Los equipos de socorro cuentan que pocas horas después del terremoto, al alba, comenzaron a sonar despertadores entre las ruinas. Fue un momento desolador. Pasadas más de veinticuatro horas del brutal seísmo de la madrugada del lunes surgen miles de historias personales, de lo más terrible a lo milagroso. La tragedia desgarradora e inmensa se encierra en el caso de una mujer de 31 años, Giovanna Berardini, con un hijo de 2 años, que estaba a punto de dar a luz. Tenía la bolsa preparada para ir a las urgencias de maternidad. Murieron todos en casa, también su marido. El extremo contrario es la historia de Annalisa Angelini, de 28 años, ingresada en el hospital tras el nacimiento de su hija Giorgia, el día anterior, con cesárea. Cogió a su pequeña recién nacida y logró escapar del hospital a pie, pese a su debilidad, entre los cascotes que caían. En San Gregorio una madre protegió con su cuerpo a su hijo de dos años, hallado gracias a su llanto, pero ella falleció.
La esperanza tiene el nombre de Francesca, de 21 años, rescatada 20 horas después del terremoto, gracias a que se metió bajo la cama siguiendo su instinto. También tiene el nombre de un chica sorda que, 42 horas después, pudo ser rescatar anoche.
En esta ciudad universitaria, casi todos los que han resistido bajo los escombros son jóvenes. Pero también hay ancianos increíbles, como María d'Antuono, de 98 años, que hizo ganchillo durante treinta horas bajos los cascotes a la espera de que la rescataran. O Ines D'Alessandro, de la misma edad, que ha sobrevivido a tres derrumbes. Se salvó en el terremoto de Avezzano del 13 de enero de 1915, que dejó 29.000 muertos en esta misma zona. Tres años después, su casa, que creían segura tras el seísmo, se vino abajo y mató a sus dos hermanas. Ahora ha vuelto a salir viva. La edad media en esta zona es muy alta -en algunos pueblos los ancianos son más del 60%- y han perecido muchos mayores, los más débiles junto a los niños. Sobre todo los que vivían solos, aunque muchos han sido rescatados por conocidos. «Antes de salir corriendo fui a llamar a la puerta de mi vecino, que es muy mayor, grité y grité, pero nadie respondía, mi marido me sacó de allí y luego se cayó la casa», cuenta apenada otra señora, llamada Pina, vecina del centro.
Historias de niños
Las historias de niños, las más crueles, se repiten en muchos pueblos, que además de desaparecer se han quedado sin infancia. El símbolo de la tragedia es Onna, una pedanía de L'Aquila que se halla encima del epicentro. De 300 habitantes han muerto 40, muchos de ellos niños y adolescentes. Ayer por la tarde se cerró la búsqueda. Los bomberos y voluntarios trabajaron incansables toda la noche.

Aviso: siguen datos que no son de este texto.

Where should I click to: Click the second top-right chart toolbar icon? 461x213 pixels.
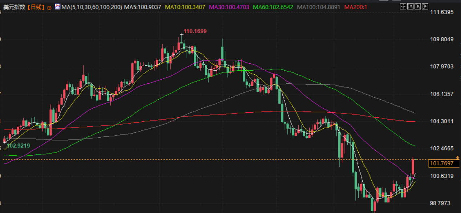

En el edificio de viviendas de la avenida XX de Septiembre se buscaba a siete al caer la tarde del lunes y se decía que había uno con vida. Al regresar ayer al lugar a primera hora el trabajo se daba por terminado, pero ninguno había sobrevivido. Las tareas también seguía en la Casa dello Studente, la residencia universitaria que se halla un poco más arriba, otro símbolo del desastre. Por la mañana buscaban aún a cuatro jóvenes. Las familias habían pasado allí la noche en un parterre, con la mirada perdida. Por la tarde se confirmó la muerte de todos.

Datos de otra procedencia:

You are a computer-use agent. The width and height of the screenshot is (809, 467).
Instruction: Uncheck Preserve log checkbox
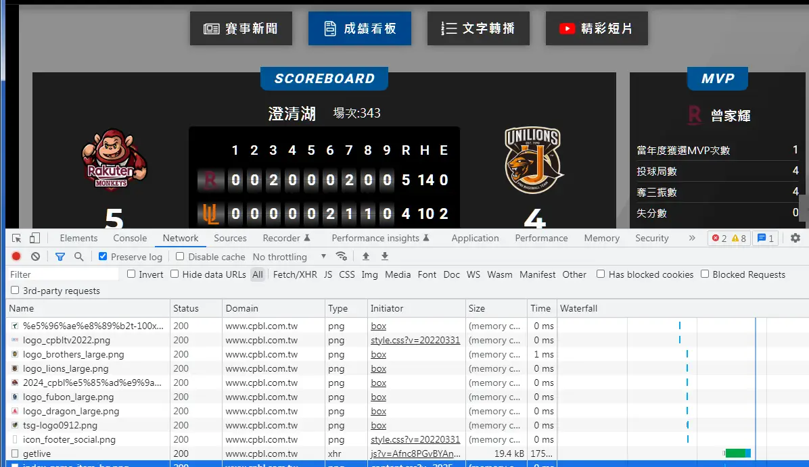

Hay otros muchos que tuvieron suerte. Fray Quirino, rector del convento de San Bernardino de Siena, contaba ayer su aventura mirando entristecido las cúpulas derruidas de la Piazza del Duomo. El campanario de la iglesia se desplomó sobre el monasterio y quedaron atrapados dentro cinco frailes y un anciano, alojado con ellos. Ahogados por el polvo, la única salida era la ventana. «Por fortuna están haciendo trabajos en el convento y había un montón de cable eléctrico, lo atamos y me descolgué por la ventana, un primer piso alto. Luego fui a buscar una escalera y pudimos salir», relata. En ese momento llega un amigo y, sin mediar palabra, se dan un abrazo de varios segundos en medio de la plaza devastada.